Confidence calibration at the application layer. Models do not reliably self-report uncertainty. Build uncertainty into the application: thresholds below which the system escalates to humans, ranges outside which it refuses to act. Abstention is cheaper than confident wrongness.
The scale asymmetry
The pitch for AI is that it handles tasks humans cannot scale. This is true. It also means AI makes mistakes humans cannot catch.
A lawyer reviewing ten cases will notice a fabricated citation. A legal AI generating ten thousand briefs embeds hallucinations that surface years later, in appeals, when someone finally checks. The error rate might be identical. The blast radius is not.
The cost of being wrong scales with autonomy. An AI that suggests and a human who approves has bounded downside. An AI that decides and executes has unbounded downside limited only by the blast radius of its permissions.

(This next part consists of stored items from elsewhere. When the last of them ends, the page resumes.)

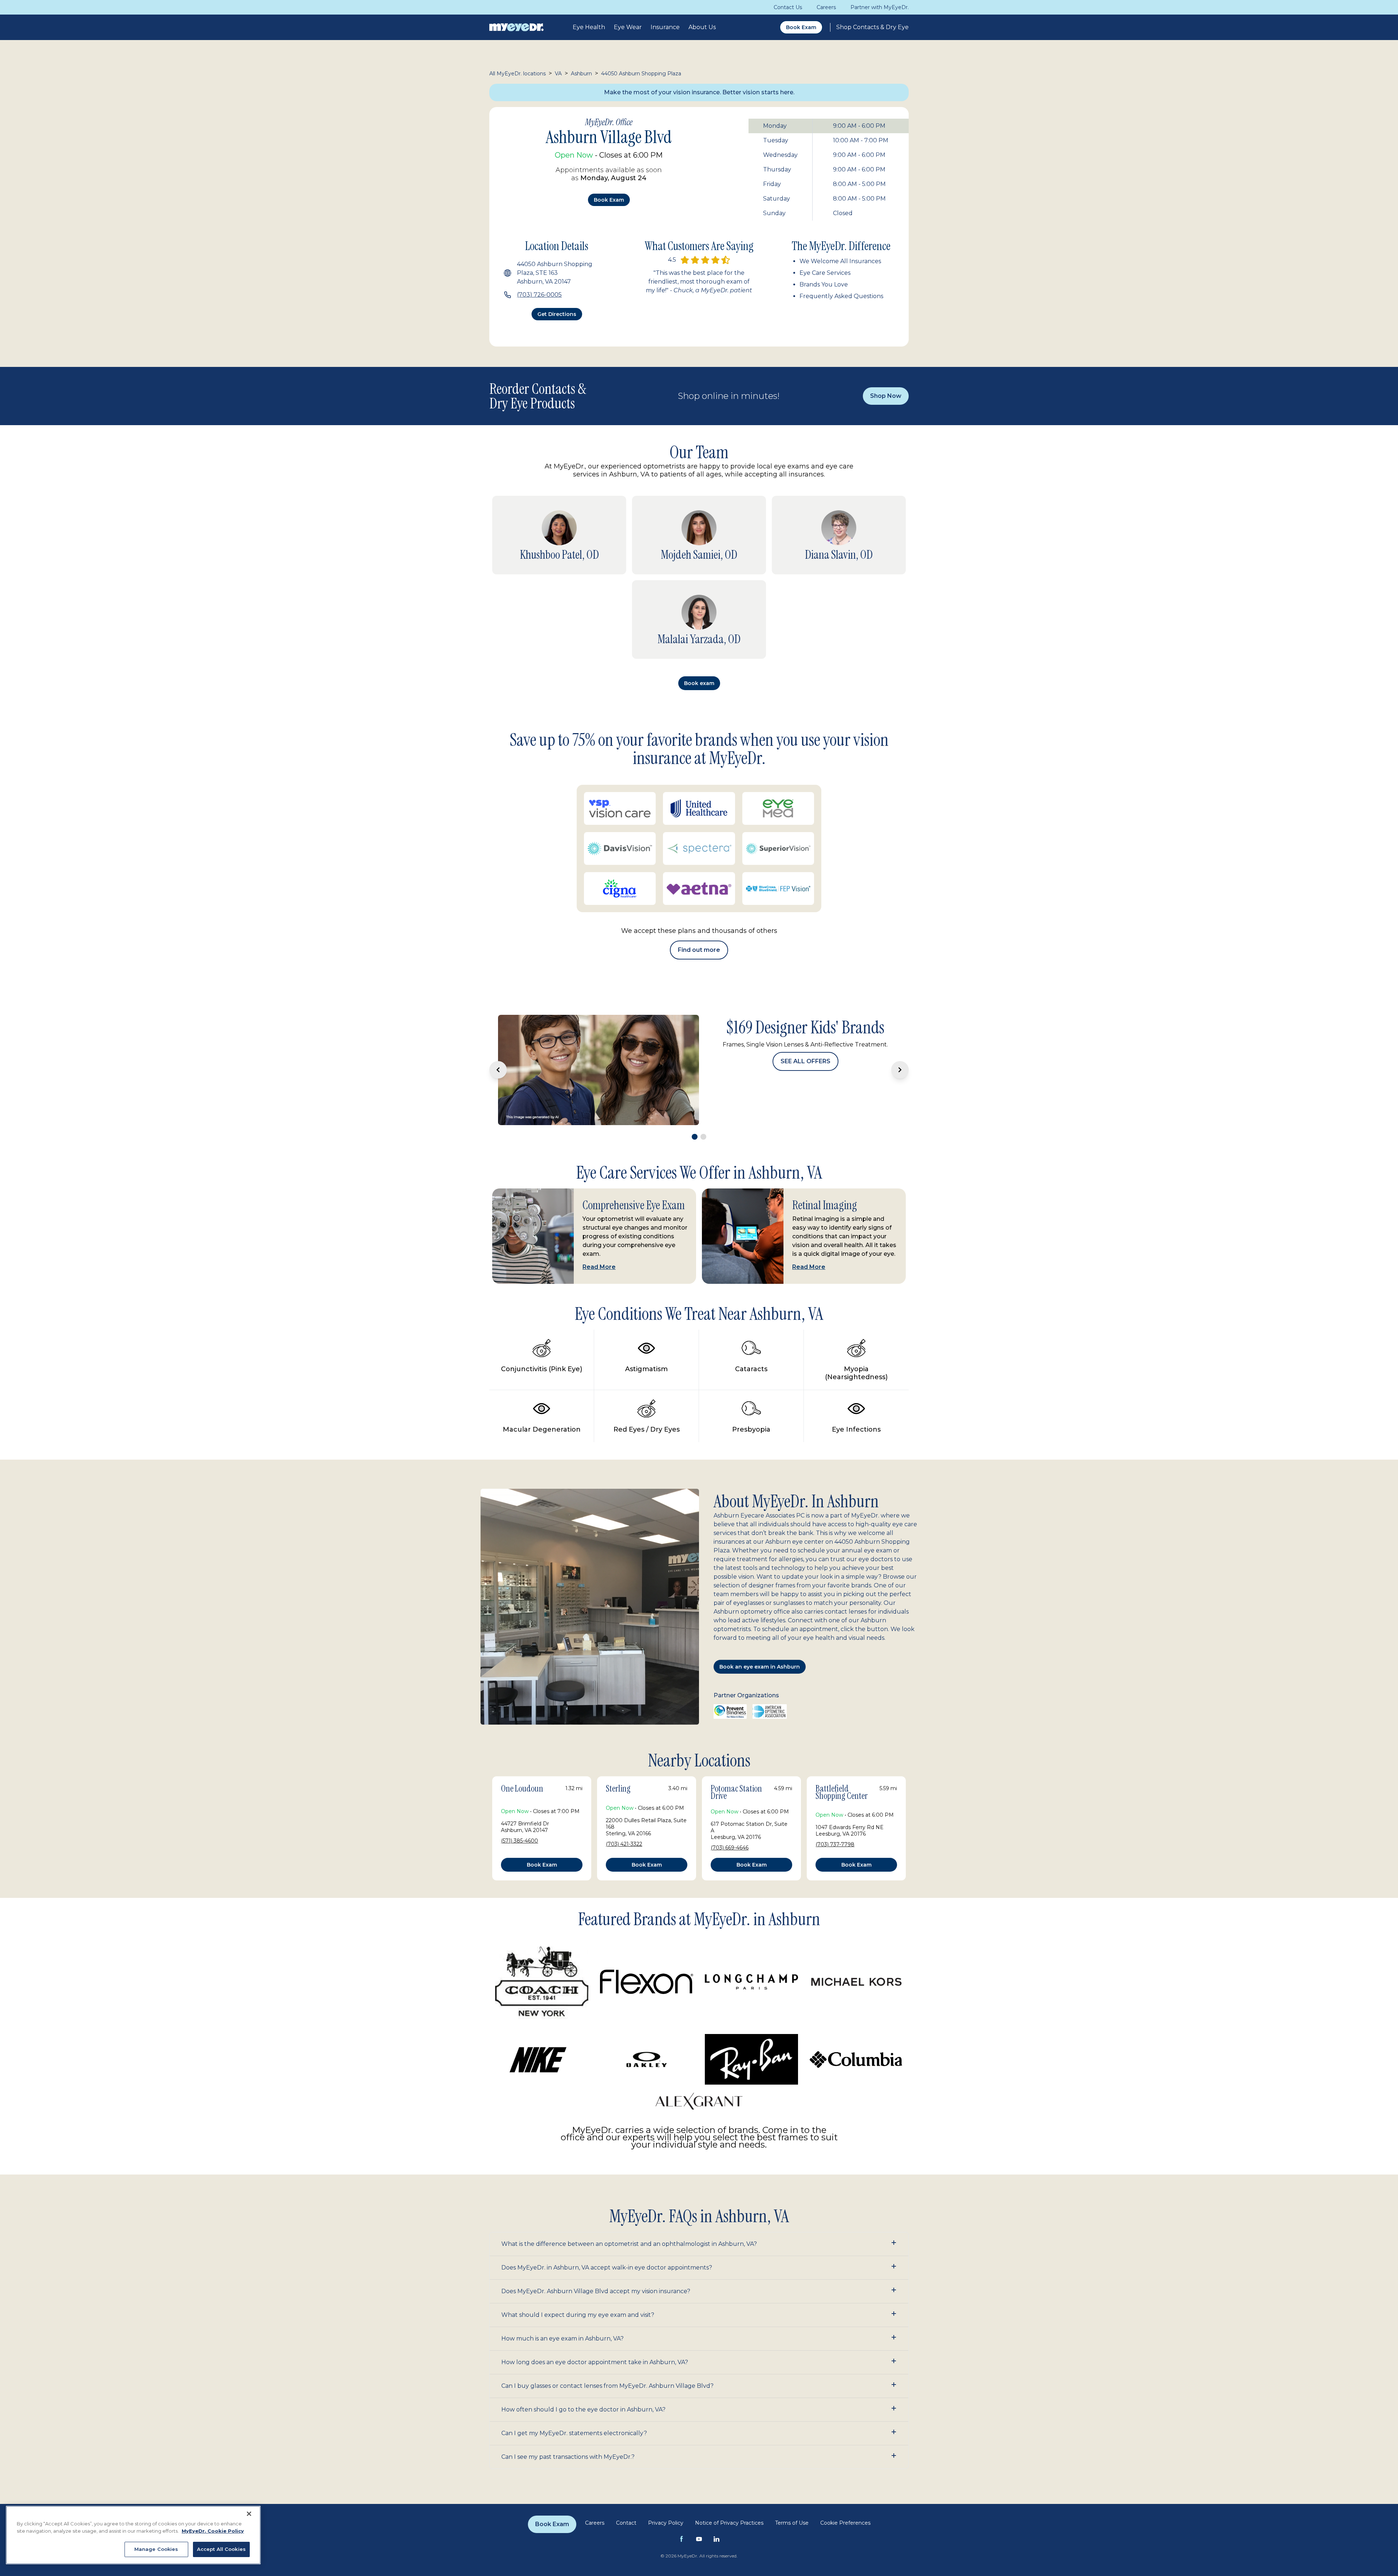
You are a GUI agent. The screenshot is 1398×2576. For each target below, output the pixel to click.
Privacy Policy (665, 2540)
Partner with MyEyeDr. (879, 7)
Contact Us (788, 7)
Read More (599, 1284)
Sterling (618, 1806)
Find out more (699, 949)
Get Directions (556, 314)
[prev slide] (498, 1078)
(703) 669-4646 (730, 1865)
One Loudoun (522, 1806)
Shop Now (885, 395)
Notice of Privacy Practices (729, 2540)
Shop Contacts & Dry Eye (872, 27)
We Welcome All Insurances (840, 261)
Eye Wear (628, 27)
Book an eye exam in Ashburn (759, 1684)
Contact (626, 2540)
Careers (826, 7)
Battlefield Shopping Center (842, 1810)
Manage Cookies (156, 2549)
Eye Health (589, 27)
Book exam (609, 200)
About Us (702, 27)
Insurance (665, 27)
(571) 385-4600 (519, 1858)
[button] (699, 2261)
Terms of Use (792, 2540)
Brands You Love (823, 284)
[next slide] (900, 1078)
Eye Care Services (824, 272)
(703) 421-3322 (624, 1861)
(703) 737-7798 (835, 1862)
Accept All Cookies (221, 2549)
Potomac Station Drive (736, 1810)
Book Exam (801, 27)
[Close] (249, 2514)
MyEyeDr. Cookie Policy (213, 2531)
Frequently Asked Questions (841, 296)
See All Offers (805, 1092)
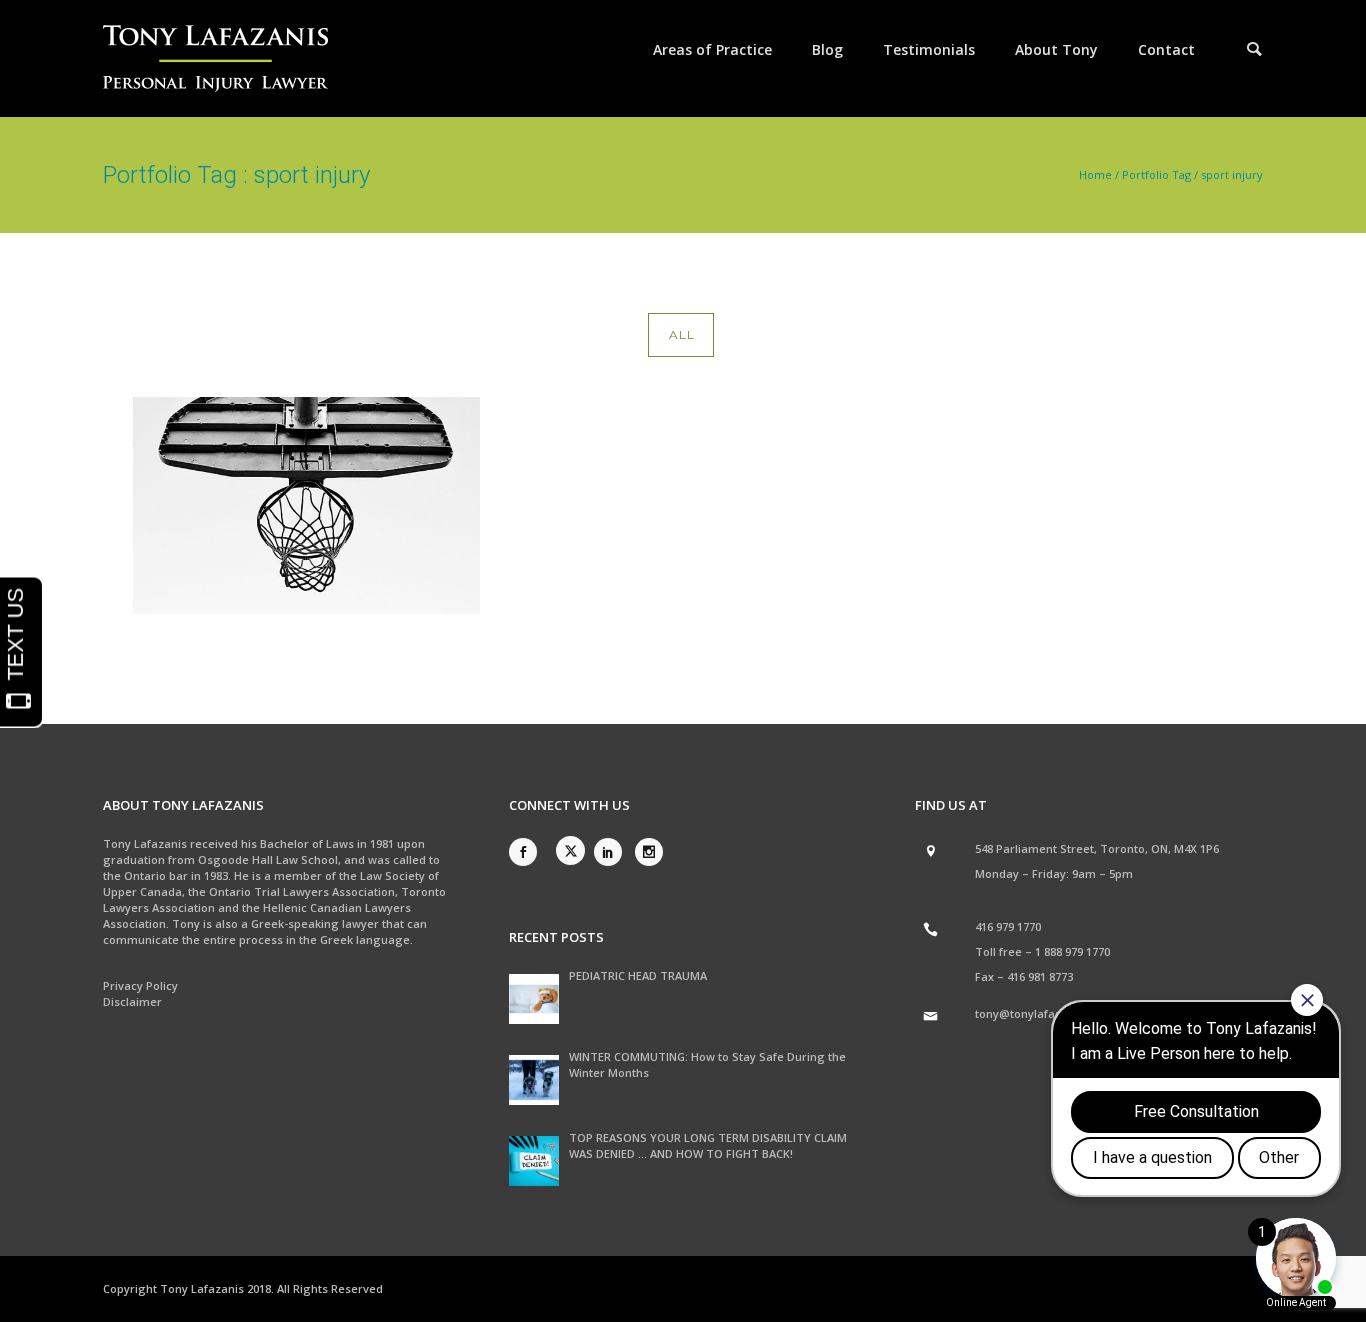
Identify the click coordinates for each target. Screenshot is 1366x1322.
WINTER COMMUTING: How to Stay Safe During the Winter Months (707, 1064)
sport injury (1232, 174)
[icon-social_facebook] (528, 852)
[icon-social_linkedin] (613, 852)
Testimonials (929, 49)
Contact (1166, 49)
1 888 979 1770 (1072, 951)
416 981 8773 (1040, 976)
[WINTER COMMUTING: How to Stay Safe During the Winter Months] (534, 1080)
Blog (827, 49)
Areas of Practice (712, 49)
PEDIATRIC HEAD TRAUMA (638, 975)
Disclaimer (132, 1001)
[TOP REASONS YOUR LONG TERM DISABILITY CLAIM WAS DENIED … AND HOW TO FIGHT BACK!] (534, 1161)
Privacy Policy (140, 985)
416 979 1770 (1008, 926)
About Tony (1056, 49)
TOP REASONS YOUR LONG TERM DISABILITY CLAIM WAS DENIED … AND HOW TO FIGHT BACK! (708, 1145)
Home (1095, 174)
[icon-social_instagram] (649, 852)
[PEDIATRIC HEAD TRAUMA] (534, 999)
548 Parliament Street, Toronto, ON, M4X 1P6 (1097, 848)
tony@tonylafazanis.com (1043, 1013)
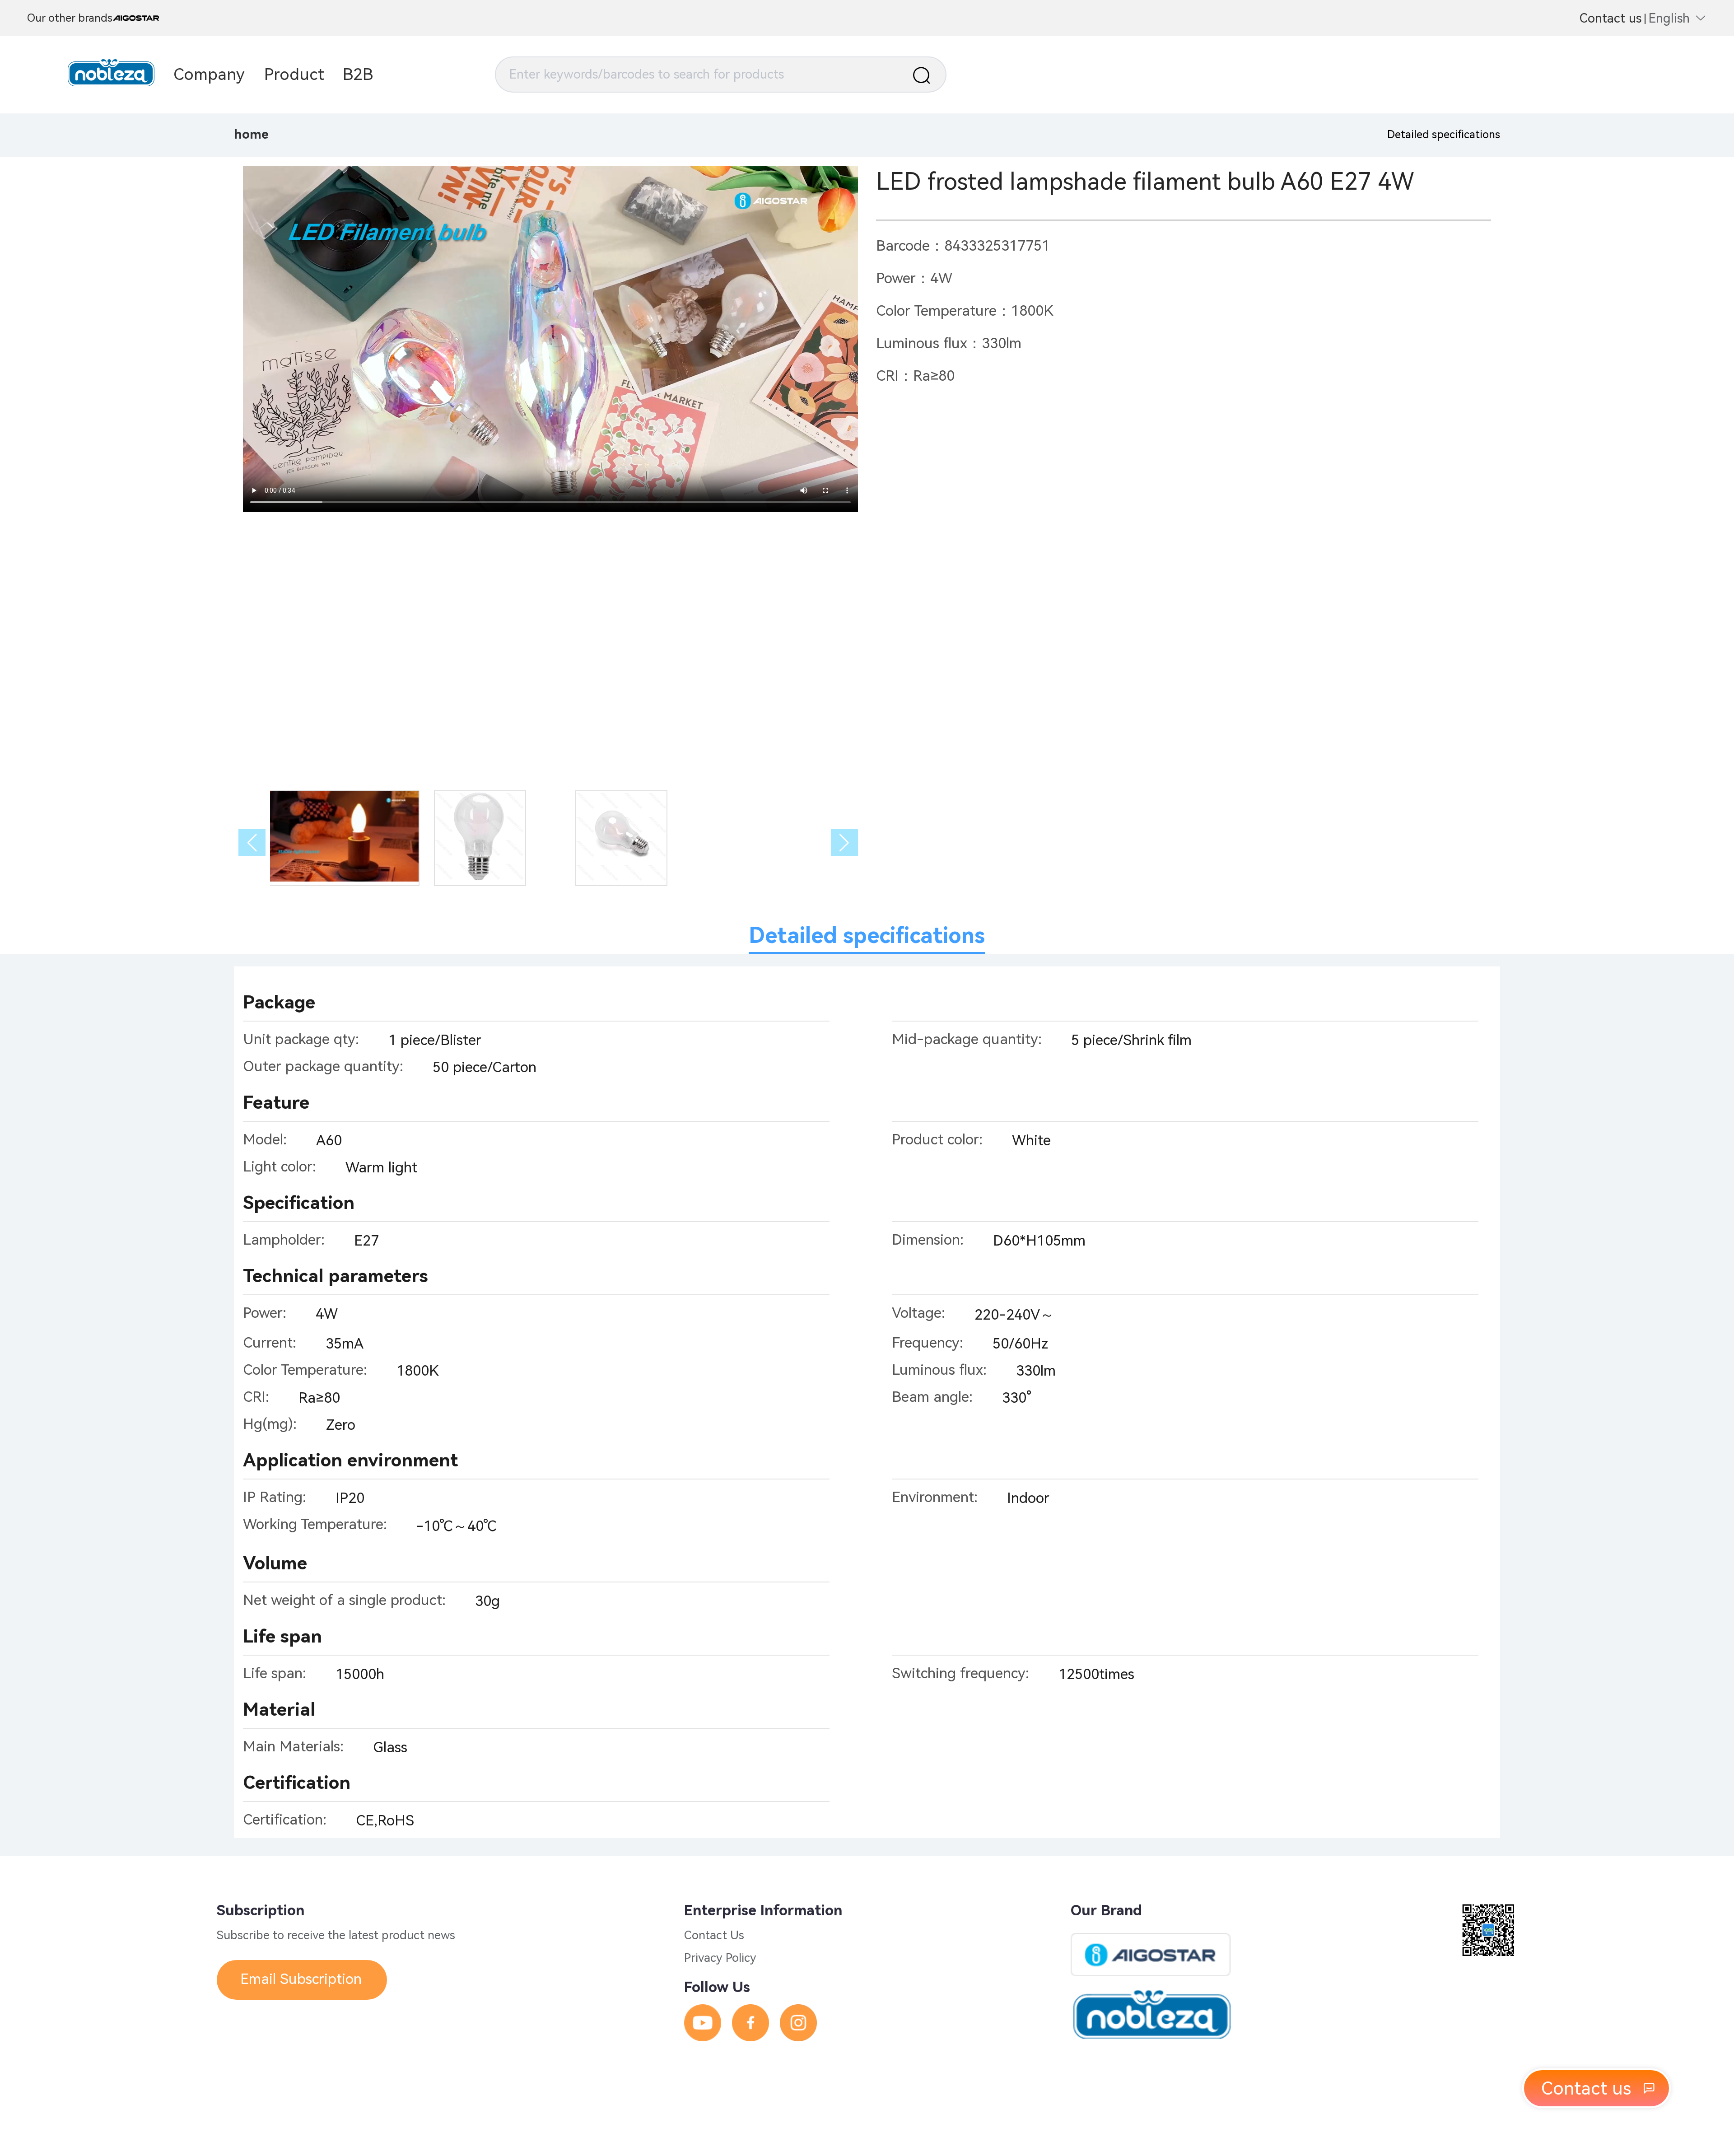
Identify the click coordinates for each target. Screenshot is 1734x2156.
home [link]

What I am still figuring out
The boundary between “AI should not be trusted with this” and “AI is the only way to scale this.” Radiology is the canonical example: AI catches patterns humans miss, but also hallucinates patterns that do not exist. The net benefit depends on error rates for both humans and machines, and those rates shift as the technology improves. I do not have a reliable framework for deciding when autonomous AI saves more than it costs in a given domain.
The Deloitte report was 237 pages of confident, well-formatted hallucination. Nobody caught it for three months because nothing about it looked wrong.
That is the cost of being wrong in the AI era. Not the error itself, but the time between the error and the discovery. Every day of confident wrongness is a day of decisions built on fabricated foundations. The system cannot tell you it is wrong. You have to build something that can.